__About this exercise__
All of the records below must be output exactly, with no pictures carried over.

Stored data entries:
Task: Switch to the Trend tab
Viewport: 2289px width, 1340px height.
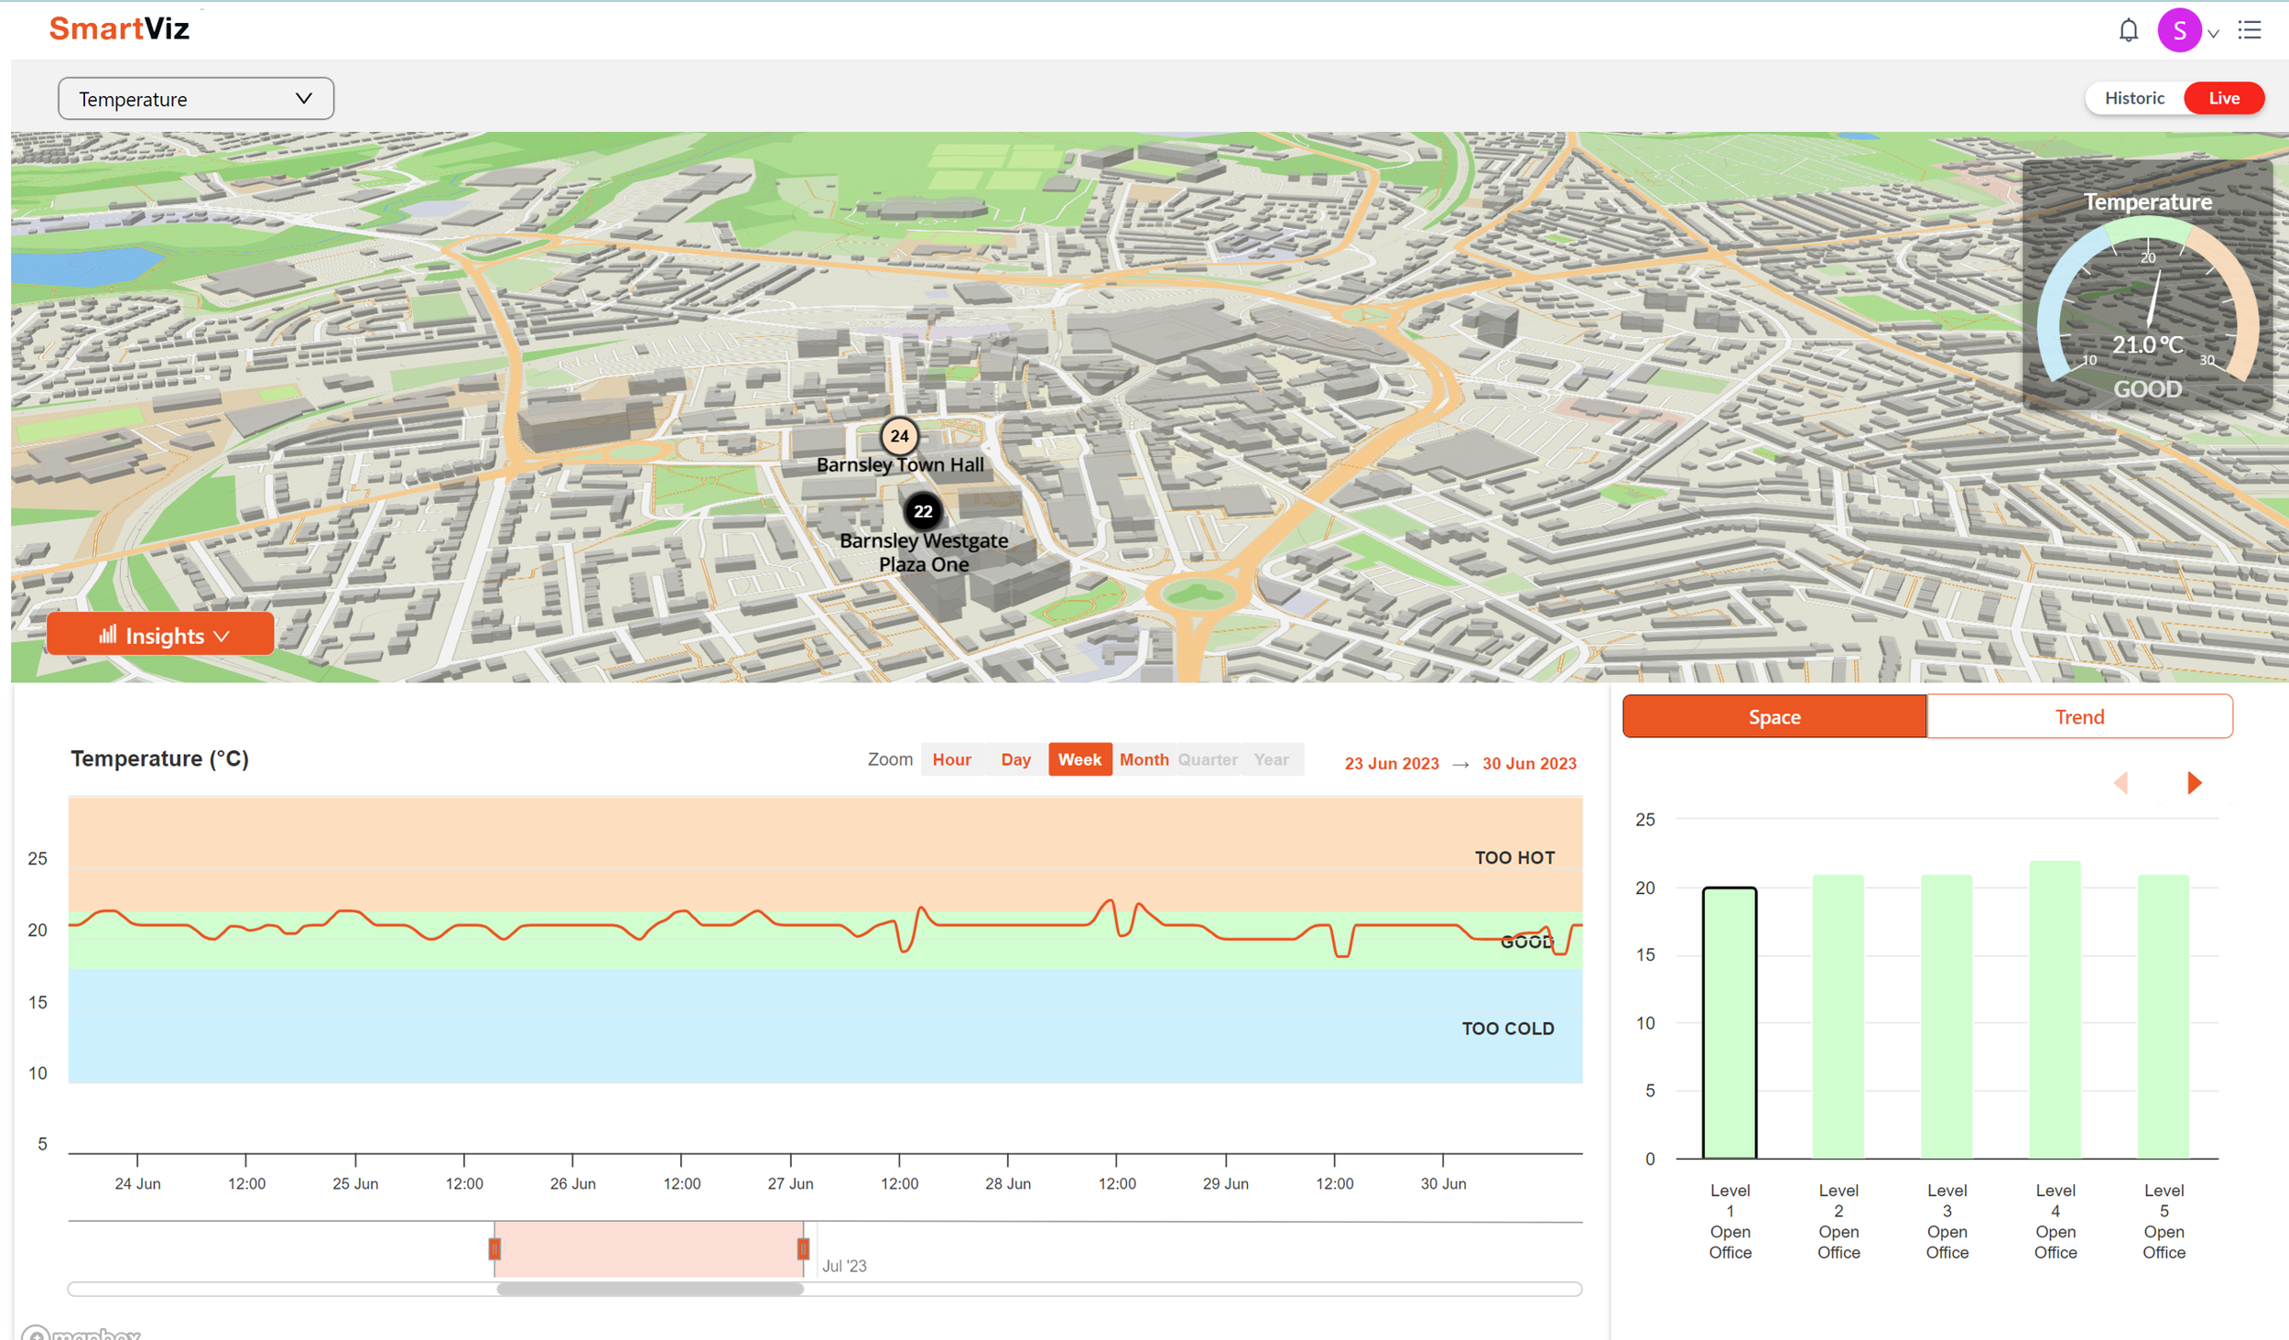Action: click(x=2080, y=716)
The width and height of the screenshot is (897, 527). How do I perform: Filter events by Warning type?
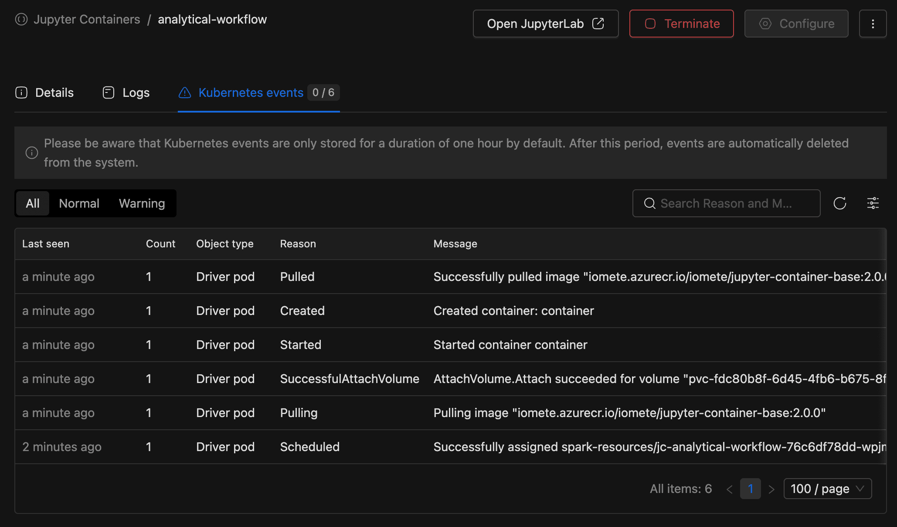[x=142, y=203]
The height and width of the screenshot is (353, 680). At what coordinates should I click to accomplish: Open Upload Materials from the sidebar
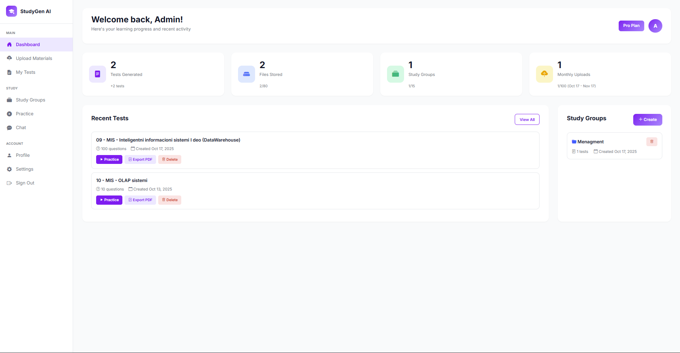tap(34, 58)
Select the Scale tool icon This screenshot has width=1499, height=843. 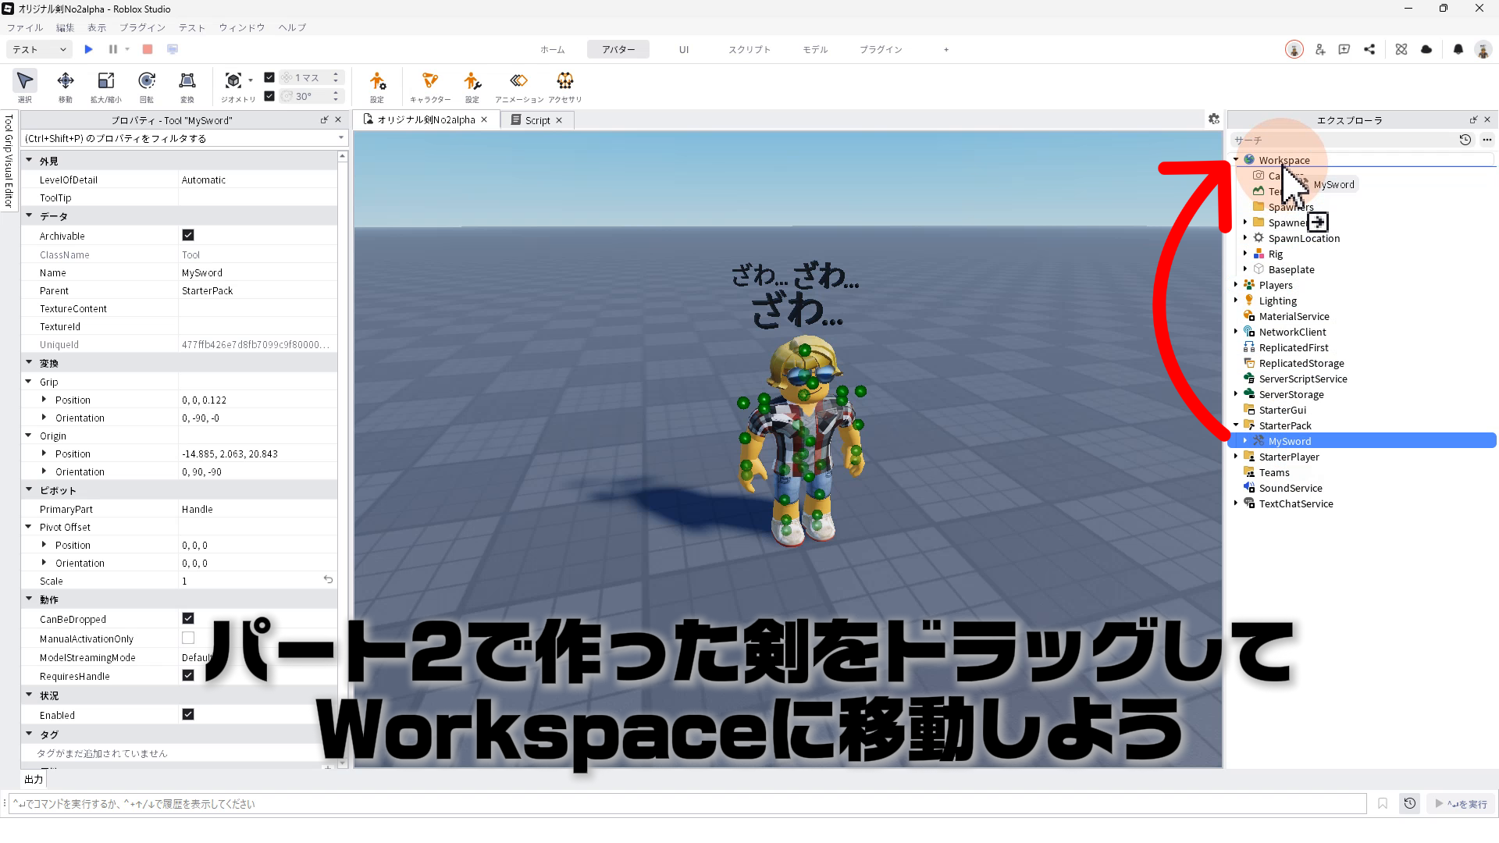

__Written solution__
Task: Switch to the Trend tab
Viewport: 2289px width, 1340px height.
Action: click(x=2080, y=716)
The width and height of the screenshot is (897, 527). How do I perform: Filter events by Warning type?
[x=142, y=203]
The height and width of the screenshot is (353, 680). At what coordinates should I click to accomplish: Open Upload Materials from the sidebar
tap(34, 58)
Select the Scale tool icon This screenshot has width=1499, height=843. 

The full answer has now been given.